Позвонил Борис Матвеевич, мамин старый приятель. Он же – директор школы, а у мамы, собственно, все школьные директора в приятелях числились. В прошлом году я проходил у Бориса Матвеевича практику, то есть якобы проходил. Из положенных часов едва ли отвел половину. Маме тогда уже не здоровилось, нужен был уход, и он пошел навстречу, проставил всё как надо.

– Эдик, у вас когда в этом году практика начнется? Где будешь проходить?

– Уже. С понедельника началась. На кафедре…

– Эдик, родной, я тебя умоляю, выручай! Поработай у нас эти пару месяцев, я тебе не только практику проставлю, но и зарплату платить буду. С кафедрой я договорюсь…

Я молчал.

– Тут, видишь, какое дело, учитель литературы внезапно уволилась, отказалась даже две недели отрабатывать. Скандал такой… Я так с лету учителя хорошего где найду? А класс выпускной, у них каждый час…

– Выпускной?

Я и сразу не хотел идти в школу, черт, да у меня вообще школофобия развилась. А с прошлогодней практикой справился только потому, что класс дали пятый, с ними просто, и даже интересно было. Смотрели на меня, открыв рот. Я даже человеком себя чувствовал. Но одиннадцатый… Нет, на такое Борис Матвеевич меня не уломает, даже невзирая на всю мою благодарность.

– Да, но класс хороший, серьезный. Всего два месяца! Эдик, дорогой…

– Борис Матвеевич, боюсь, я не справлюсь…

– Какой там! Думаешь, я не помню твой открытый урок? Да я за всю жизнь не видел, чтобы ученики так слушали…

Он льстил, конечно, льстил. Ничего особенного, хоть все и хвалили. Просто хотели маме приятно сделать или услужить, я с детства подобное наблюдал.
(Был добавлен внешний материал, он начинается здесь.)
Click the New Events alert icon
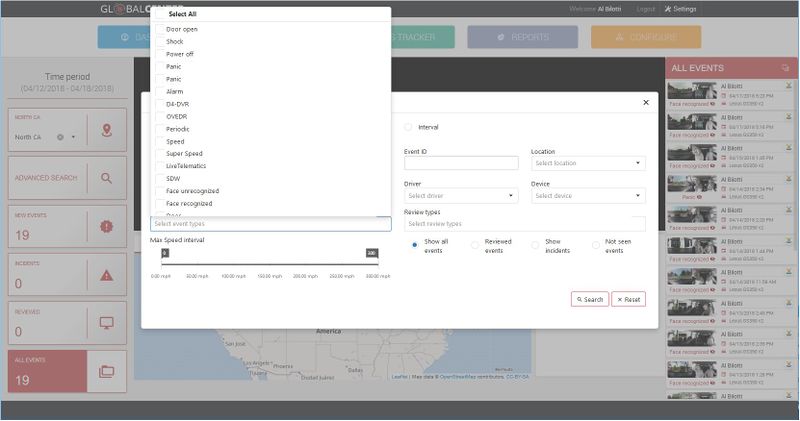The image size is (800, 421). [107, 227]
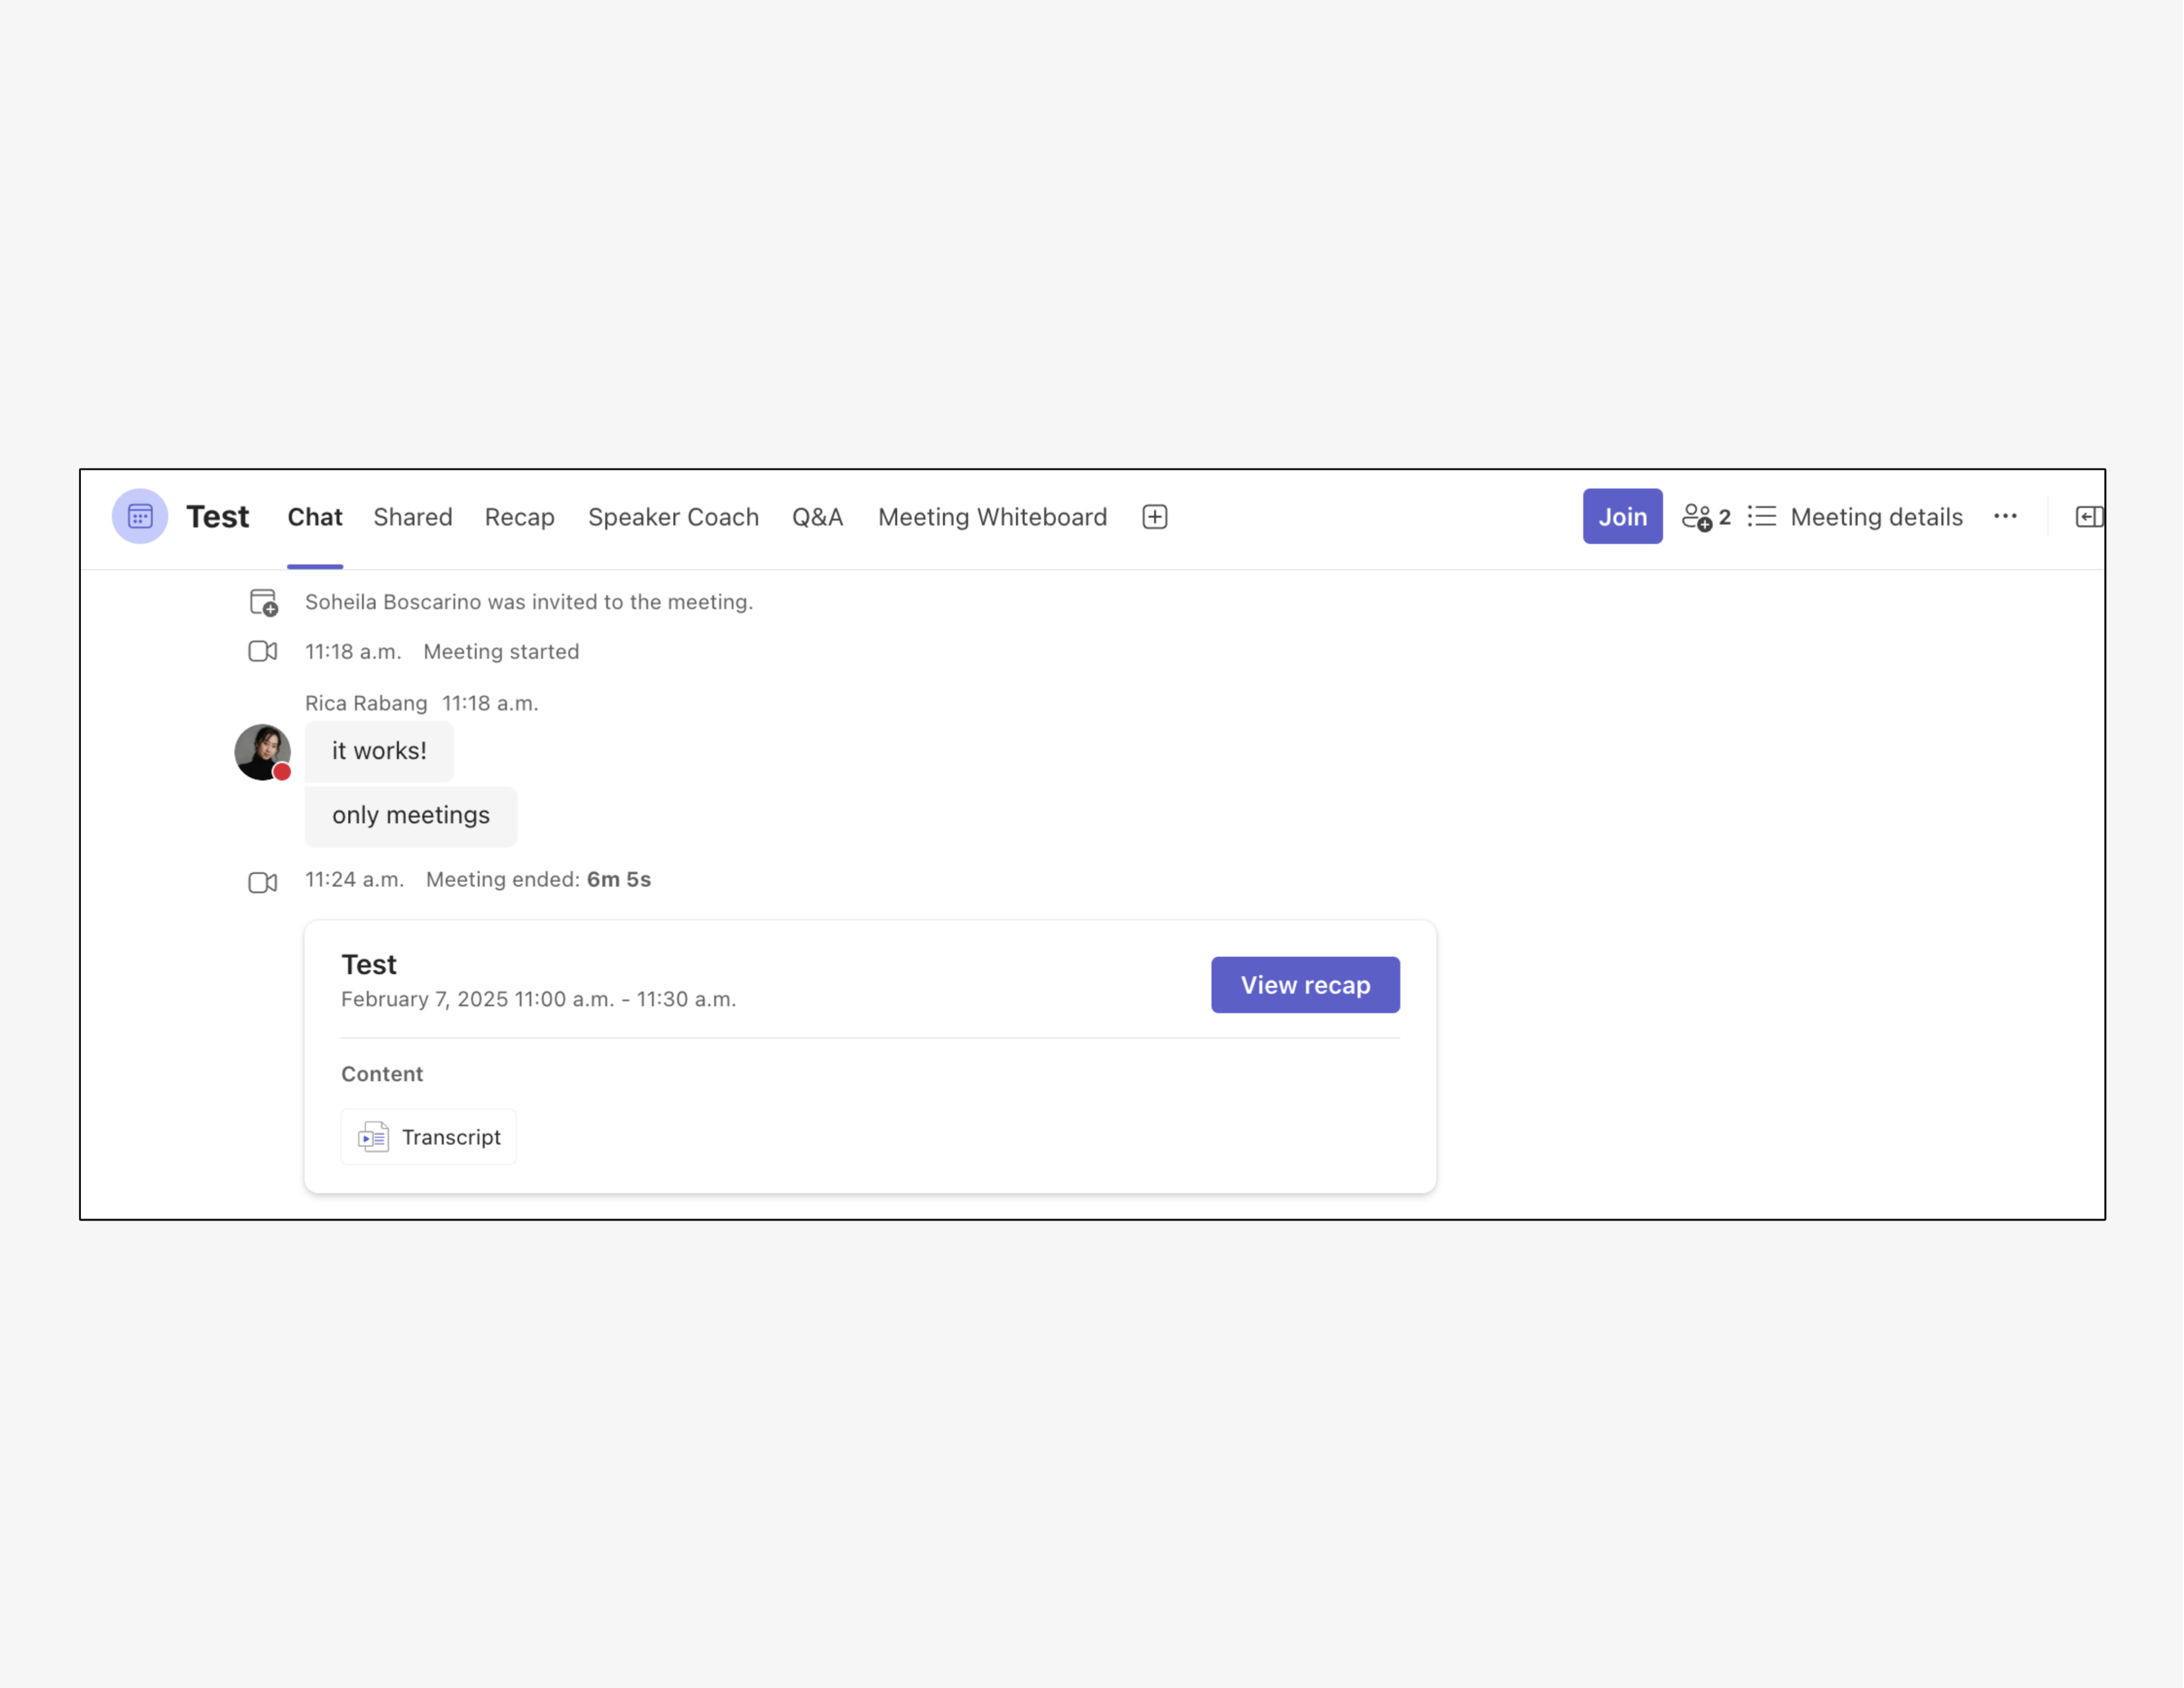The image size is (2184, 1688).
Task: Click Rica Rabang's profile picture
Action: pyautogui.click(x=262, y=752)
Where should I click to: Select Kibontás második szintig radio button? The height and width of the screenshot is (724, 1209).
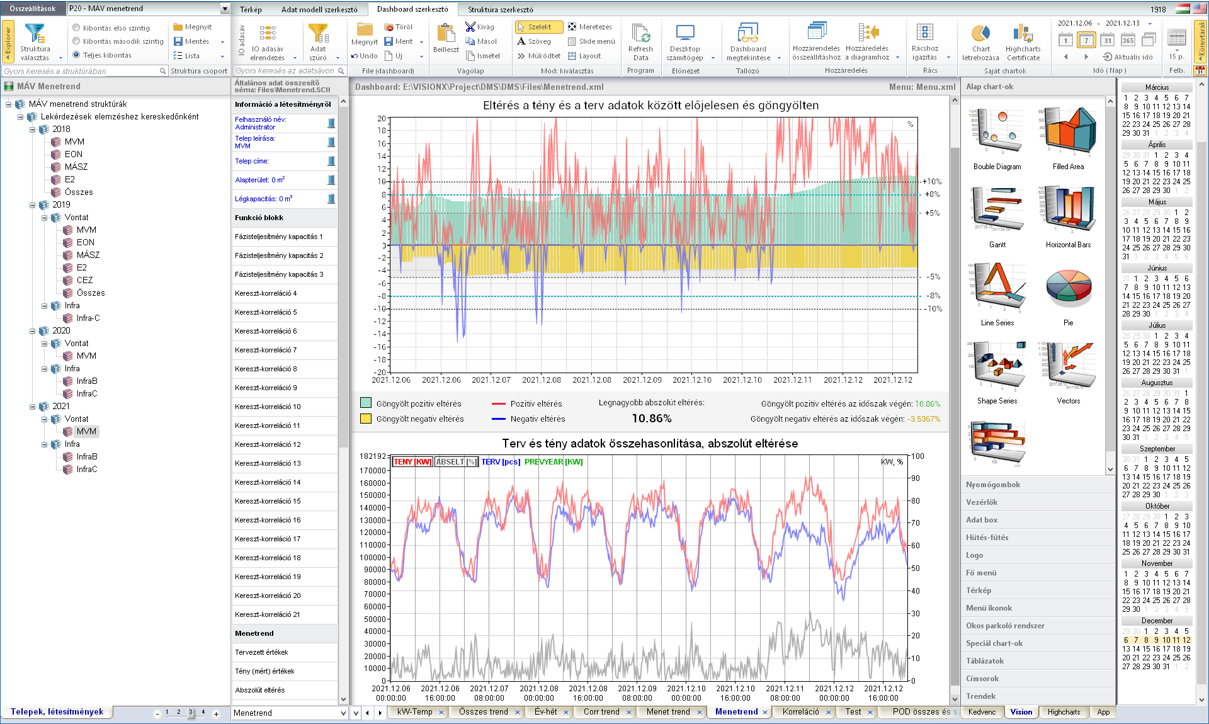(x=76, y=41)
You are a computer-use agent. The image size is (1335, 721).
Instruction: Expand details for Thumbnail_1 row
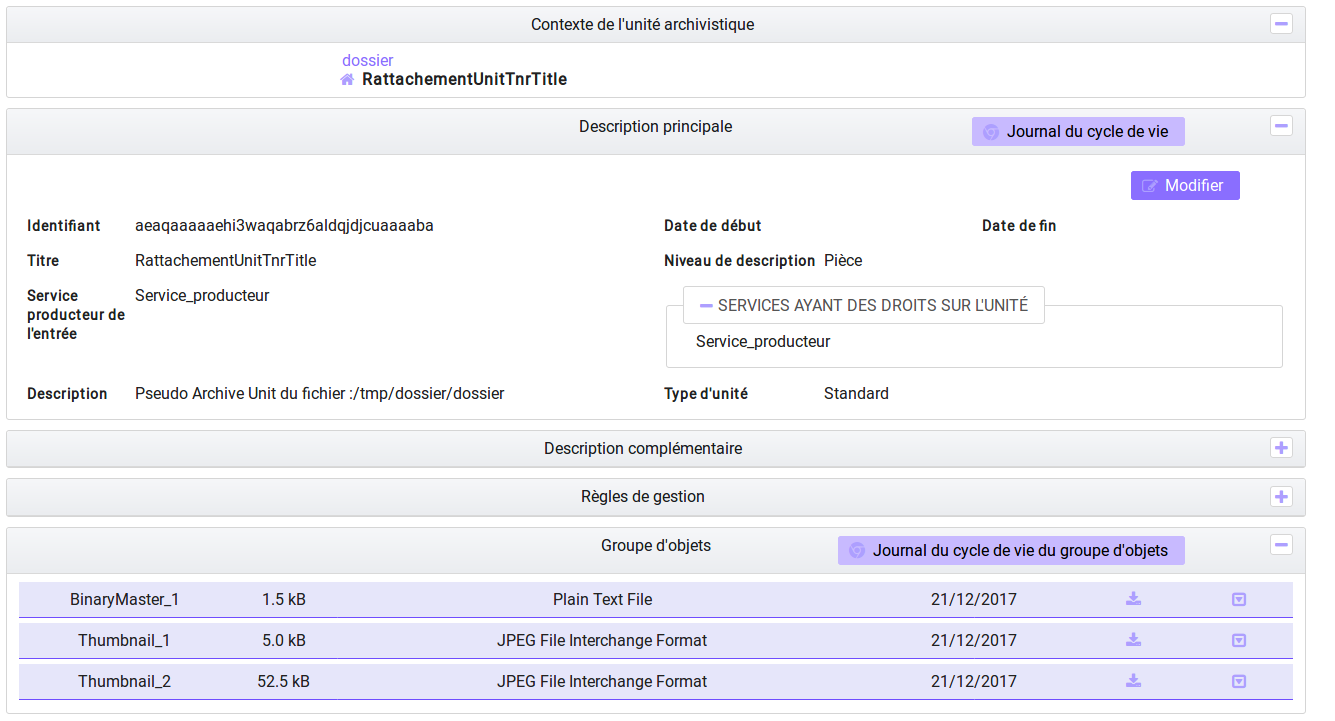1238,640
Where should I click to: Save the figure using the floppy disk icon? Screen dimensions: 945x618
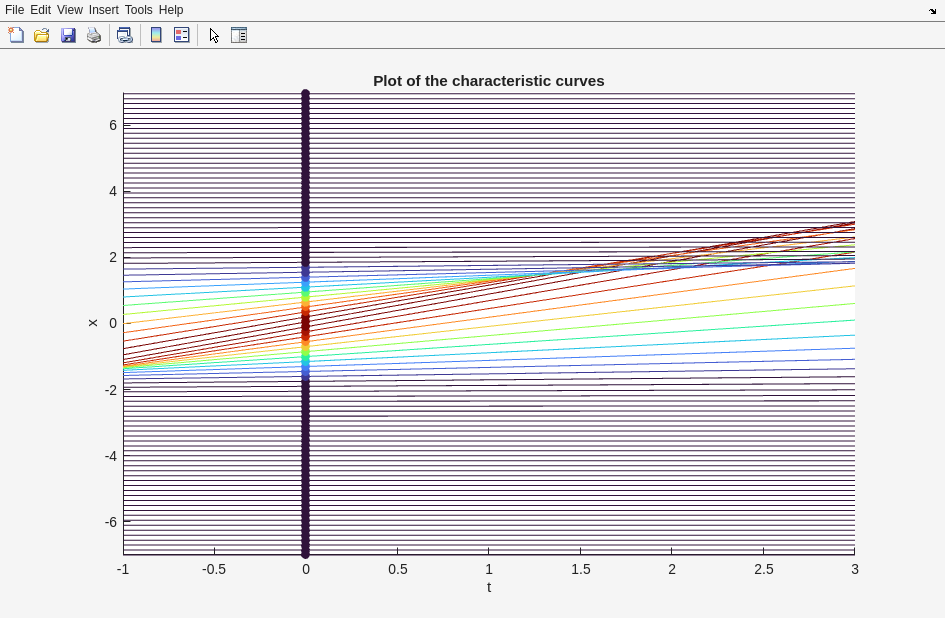tap(68, 35)
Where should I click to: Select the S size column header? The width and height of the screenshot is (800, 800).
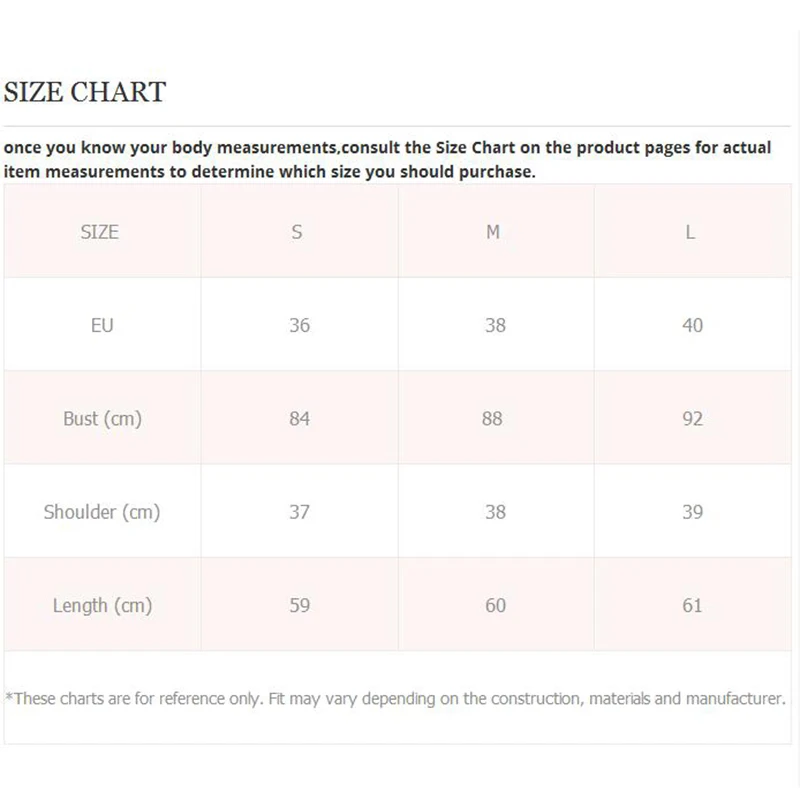click(297, 232)
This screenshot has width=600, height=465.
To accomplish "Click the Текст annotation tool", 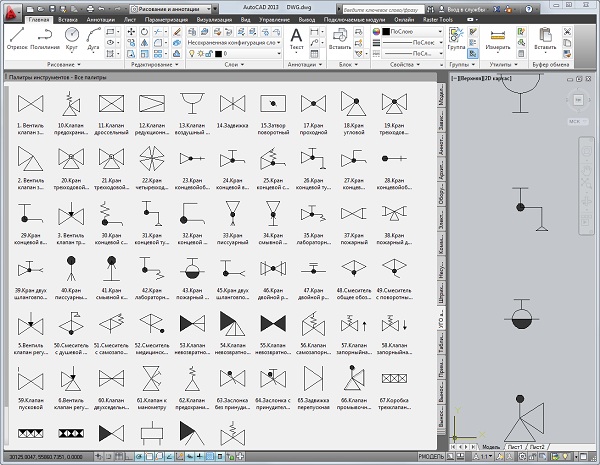I will [x=297, y=38].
Ну а теперь Борис Матвеевич просто тянул за все нитки, лишь бы заманить меня.

Я упирался как мог, но аргументы в его арсенале, казалось, не иссякали. В конце концов, я просто устал спорить, устал отказывать. Мне вообще тяжело кому-то говорить “нет”, а уж тем более тем, к кому испытывал благодарность. В итоге, скрепя сердце, согласился. Борис Матвеевич возликовал, обрушил на меня поток дифирамбов и заодно дал телефон учительницы, которая так внезапно уволилась. Мол, поспрашивать, что проходили, на чем остановились. Я и позвонил. Она ответила, но разговаривала сухо. Я – болван, не расслышал ее имя-отчество и назвал Ирина вместо Галина, но, по-моему, сердилась она не из-за этого. Впрочем, сказала, что проходят Куприна, «Гранатовый браслет». Я бы, конечно, хотел полюбопытствовать, что ее заставило так неожиданно сорваться с места, все-таки из-за нее страдать придется теперь мне, и вообще хотелось бы знать, чего ждать, но, честно сказать, постеснялся. Сам-то я не сильно люблю, когда в душу лезут. Да и она явно не расположена была к откровениям. Поэтому я вежливо попрощался и полез в шкаф, искать томик Куприна.

Хорошо, что Куприн. Было б совсем тоскливо, если бы начинать пришлось с Горького, не лежит у меня к нему душа. Хотя это, наверное, непедагогично.

В общем, готовился. Еще голову ломал, что надеть. Остановился на темно-синем тонком пуловере и черных брюках. Неброско и не слишком строго.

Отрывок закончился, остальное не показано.